To put it into context, the huge range of actions that can directly impact on the customer experience can be likened to that old classic; rocks, pebbles and sand.

  • Rocks: The big changes – processes that can take months, possibly years to implement, that will eventually have a massive impact on the business such as a new billing system, or a total restructure of the organisation.
  • Pebbles: The smaller initiatives, managed within a team, that bring together, for example, sales and marketing departments to drive improvements in a particular touchpoint or engagement. These are elements that drive the sense of community around your Voice of the Customer programme.
  • Sand: This is about the behaviour of individuals. Small changes that may not seem like much in themselves but which directly impact customers and which build to generate sustained improvement. For example, in the call centre, what changes to an agent’s approach to a customer query or complaint might have an impact?

This approach is useful because it enables employees across your organisation to understand that the customer experience is NOT ‘Somebody Else’s Problem’.

Demonstrating how small changes have a real impact encourages staff at every level to take accountability for their actions and to make changes at their level of influence.

With the rocks – those big organisation-wide changes – taking so long to implement it is important to take a multi-layered approach. Their impact may be huge and enormously beneficial but you also have to look at what can be done immediately.

If your Voice of the Customer programme is telling you a new IT system will deliver ROI and impact the customer experience – go for it! In 18 months’ time, you’ll be able to reap the rewards of your new system.

In the meantime, while your CIO is beavering away on that, the rest of your employees can all play their part too. The role of clear and timely data is critical here. To enable change – even at the pebbles and sand level – you need feedback and robust insights that help you make the right decisions about what changes to implement.
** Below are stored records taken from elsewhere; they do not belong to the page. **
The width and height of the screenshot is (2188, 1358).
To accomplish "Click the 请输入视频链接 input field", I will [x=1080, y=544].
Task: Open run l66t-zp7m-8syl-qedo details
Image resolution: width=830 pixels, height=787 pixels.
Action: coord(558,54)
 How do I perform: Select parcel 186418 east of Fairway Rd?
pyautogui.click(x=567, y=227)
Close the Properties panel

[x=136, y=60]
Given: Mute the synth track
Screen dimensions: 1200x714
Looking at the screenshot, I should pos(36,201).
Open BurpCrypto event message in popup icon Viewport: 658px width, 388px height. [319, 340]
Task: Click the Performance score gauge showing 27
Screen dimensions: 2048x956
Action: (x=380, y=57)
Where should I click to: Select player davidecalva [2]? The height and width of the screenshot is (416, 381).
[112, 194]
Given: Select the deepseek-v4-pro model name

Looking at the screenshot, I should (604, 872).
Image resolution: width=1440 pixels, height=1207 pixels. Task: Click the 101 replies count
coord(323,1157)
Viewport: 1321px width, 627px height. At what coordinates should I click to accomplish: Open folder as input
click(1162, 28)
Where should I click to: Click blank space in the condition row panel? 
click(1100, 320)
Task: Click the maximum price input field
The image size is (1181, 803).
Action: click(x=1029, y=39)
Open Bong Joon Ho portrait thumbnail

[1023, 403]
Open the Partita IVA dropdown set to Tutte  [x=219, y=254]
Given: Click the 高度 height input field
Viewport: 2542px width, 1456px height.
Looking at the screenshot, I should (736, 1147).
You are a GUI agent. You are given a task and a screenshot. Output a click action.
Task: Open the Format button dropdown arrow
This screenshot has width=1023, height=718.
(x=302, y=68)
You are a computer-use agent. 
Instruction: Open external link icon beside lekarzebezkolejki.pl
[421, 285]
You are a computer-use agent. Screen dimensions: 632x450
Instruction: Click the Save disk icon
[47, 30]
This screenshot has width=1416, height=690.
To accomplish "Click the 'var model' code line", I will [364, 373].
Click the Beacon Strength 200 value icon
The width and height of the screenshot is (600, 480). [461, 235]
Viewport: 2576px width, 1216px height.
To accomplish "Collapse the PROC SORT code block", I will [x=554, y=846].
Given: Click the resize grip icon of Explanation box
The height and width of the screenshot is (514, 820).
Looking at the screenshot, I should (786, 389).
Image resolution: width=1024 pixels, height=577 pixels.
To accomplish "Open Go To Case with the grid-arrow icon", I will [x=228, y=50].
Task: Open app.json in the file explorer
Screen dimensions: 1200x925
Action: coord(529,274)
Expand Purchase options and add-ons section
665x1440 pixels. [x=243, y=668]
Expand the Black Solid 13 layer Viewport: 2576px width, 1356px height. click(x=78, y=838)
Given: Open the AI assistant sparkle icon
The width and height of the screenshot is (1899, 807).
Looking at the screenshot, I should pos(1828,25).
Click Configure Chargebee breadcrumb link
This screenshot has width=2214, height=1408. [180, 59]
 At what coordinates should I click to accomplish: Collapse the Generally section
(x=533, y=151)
To achieve this you need to capture customer feedback at all the key stages in the customer journey, bringing them together to provide a coherent view of the overall customer experience.

Bringing all your data together will begin to reveal the common threads that underpin multiple experiences – and that’s how you find your pebbles. Where a single approach or process affects several stages of the customer journey, then changing that single element will have a multiplied effect.

Often, different teams are unaware of the wider role that a process plays so by bringing these teams together you can create cross-functional teams to build a more effective approach.

It’s a similar process with the “sand” elements. At this level, you are asking people to change their behaviour, which isn’t always a comfortable thing for them to do.

So ensure you are using data to provide a rationale for the change and remember that you are not dictating specific change. Rather, you are empowering employees to make decisions about their behaviour so they can impact the customer experience at their level of influence.

Knowing they are trusted to make such decisions can provide a huge boost to employees who, even on the front line, don’t always fully appreciate the impact they have on the customer experience. Insight, again, plays a huge role here.

Empowering employees to make changes to the actions they take is one thing, but you need to provide robust and timely feedback on the impact that change had. If it was successful, ensure they know about it and recognise them for making a positive impact and, of course, share what you have learned so you can replicate the change elsewhere.

However, when something hasn’t worked well, use data to explain why it didn’t work and search for new approaches that might be more successful.

Small changes might not seem like a huge thing but, particularly with the huge role of word of mouth via social media, even a small change can have a big impact on your reputation – and bottom line. And who knows, by the time you have worked through all that sand the new IT system might be ready!